Standing tall in the segment of mobile phones, computers, tablets, and other cellular devices. Apple is now set to conquer new territories. It’s not been long that Apple has been in talks with some of the best automobile manufacturers in the world to kick-start the production of Apple Car.
But, today we are going to talk about something different. Yes, we will discuss Apple’s vision on VR/AR headsets.
So, without further ado. Let’s begin...
According to The Information, Apple's anticipated AR/VR headset is meant to be a dependent device on another device. It may have to transmit additional heavy-processing duties to a connected iPhone or Mac. Apple is working on a unique chipset for the headset that is purposefully devoid of functionality available in other Apple processors.
While the new chipset is said to lack Apple's neural engine, which manages AI and machine learning, it is said to be excellent at wirelessly sending and receiving information, as well as compressing and decompressing clips. That makes perfect sense if the headset is meant to stream data from another device instead of conducting the heavy work itself.
The Information's sources state that the chip is made to be as efficient as is possible to ensure the most extended battery life. This is something that removing unusable elements of the chip and streaming data from other devices could also aid in. For wearable technology, like a watch or set of glasses, there's always been a delicate balance between battery life and performance/capability.

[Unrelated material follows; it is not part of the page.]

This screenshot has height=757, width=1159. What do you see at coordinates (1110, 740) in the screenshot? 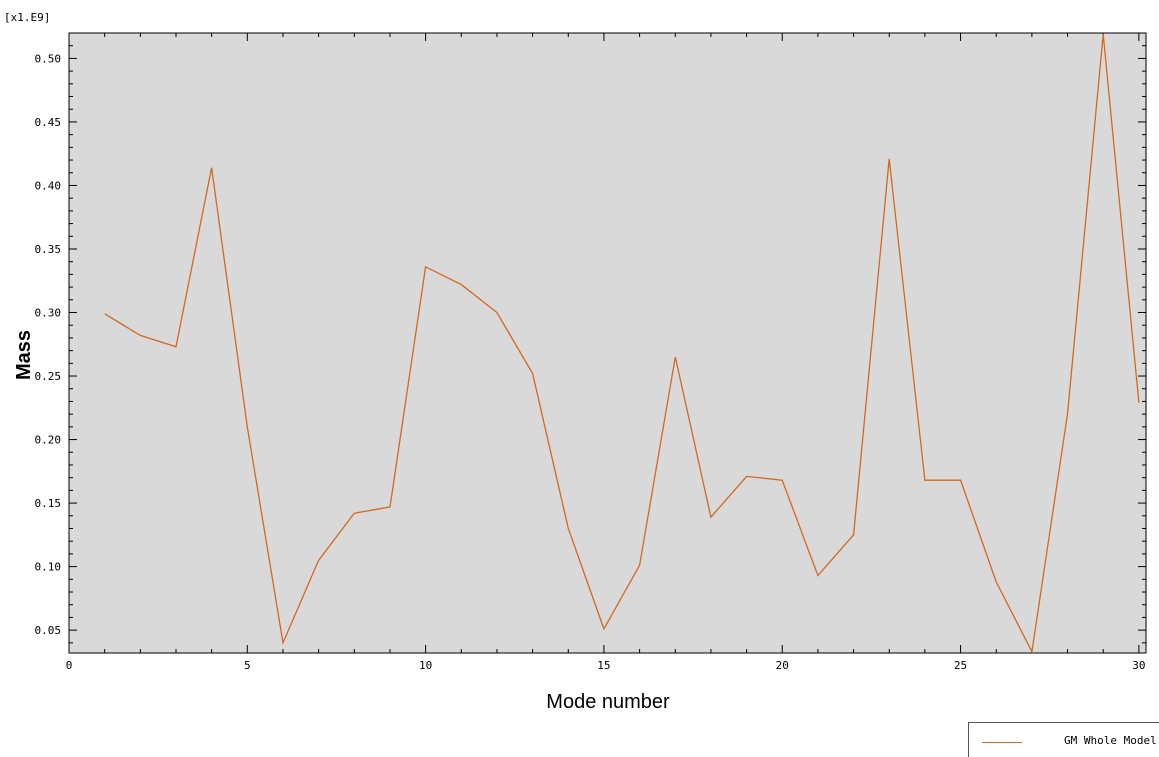
I see `legend-label: GM Whole Model` at bounding box center [1110, 740].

The first Apple Watch gave several tasks to an attached iPhone. Still, Apple was eventually able to make its internal processor capable of handling the majority of these.
Suppose the concept of Apple's headset using the use of a separate device is familiar. In that case, it could be due to the 2020 Bloomberg report in which it was mentioned older versions of headsets were designed to be used with an additional "stationary hub, which in prototype form resembled a small Mac," until Jony Ive stepped in to declare that the headset was a stand-alone device in the first place. Tim Cook sided with his design director.
Ive has been fired from Apple. However, that doesn't mean Apple will go back to a bulky, stationary hub. According to The Information, the headset has its GPU and CPU inside and suggests that it could be able to communicate with a tablet or phone or work in a stand-alone, basic mode. Some of Apple's gadgets, such as that of the Apple Watch, can still do basic tasks even in low-power mode.
The Information also states that the headset will feature an "unusually large" image sensor that is as large as the lenses of the headset, which is said to be challenging to create. The sensor hasn't been revealed in leaks previously. However, the report claims it's built to "capture high-resolution image data from a user's surroundings for AR."
This could be useful since the headset is an AR as well as a VR device. Considering that it's challenging to use VR without completely blocking the user's vision and also challenging to use AR without having the ability to view the outside world. Therefore, the image sensor might be designed to give a view of the surrounding environment inside the headset like the Oculus "passthrough" view, but perhaps with better quality.
The rumors of Apple developing an Augmented Reality device have been in the news for a while. Still, the concept is only now being explored. The noted analyst, Ming-Chi Kuo, believes that we'll see the first "helmet-type" headset in 2022. However, The Information claims that the custom-designed chips for the headset won't be available for mass production until at least one year.
If this is true, then the ideal scenario would require a very short turnaround time to have a product on the market by the end of 2022. However, that could be feasible if the initial version is targeted towards developers or a small number of early users.
According to The Information, the sleek glasses model is expected to be released in 2023. But, Kuo says mid-2025 is the target date. In contrast to those who wear the "helmet-type" headset, the glasses model is believed to be exclusive to AR.
For what the headset is going to accomplish, Apple CEO Tim Cook has been a fan of AR as a technology that can "transform the way you work, play, connect and learn, and allows people to have enhanced conversations."
Beyond that, we don't have any idea of the type of AR/VR features or the interface Apple plans to introduce. In the absence of that, it's difficult to determine if the device needs to shift processing to something else, and it is likely to be an oddity in initial designs or a design choice that will be around for a long time.
AR/VR headsets have really taken off since they were first released in the 2010s. Right now AR/VR headsets are used in more industries than we can think of.
From military to driving, and gaming, VR/AR interfaces are everywhere. Thus, if Apple is able to pull this off then surely it will give them a serious morale boost. And hopefully, it will also pave the way for other interesting innovations in the future.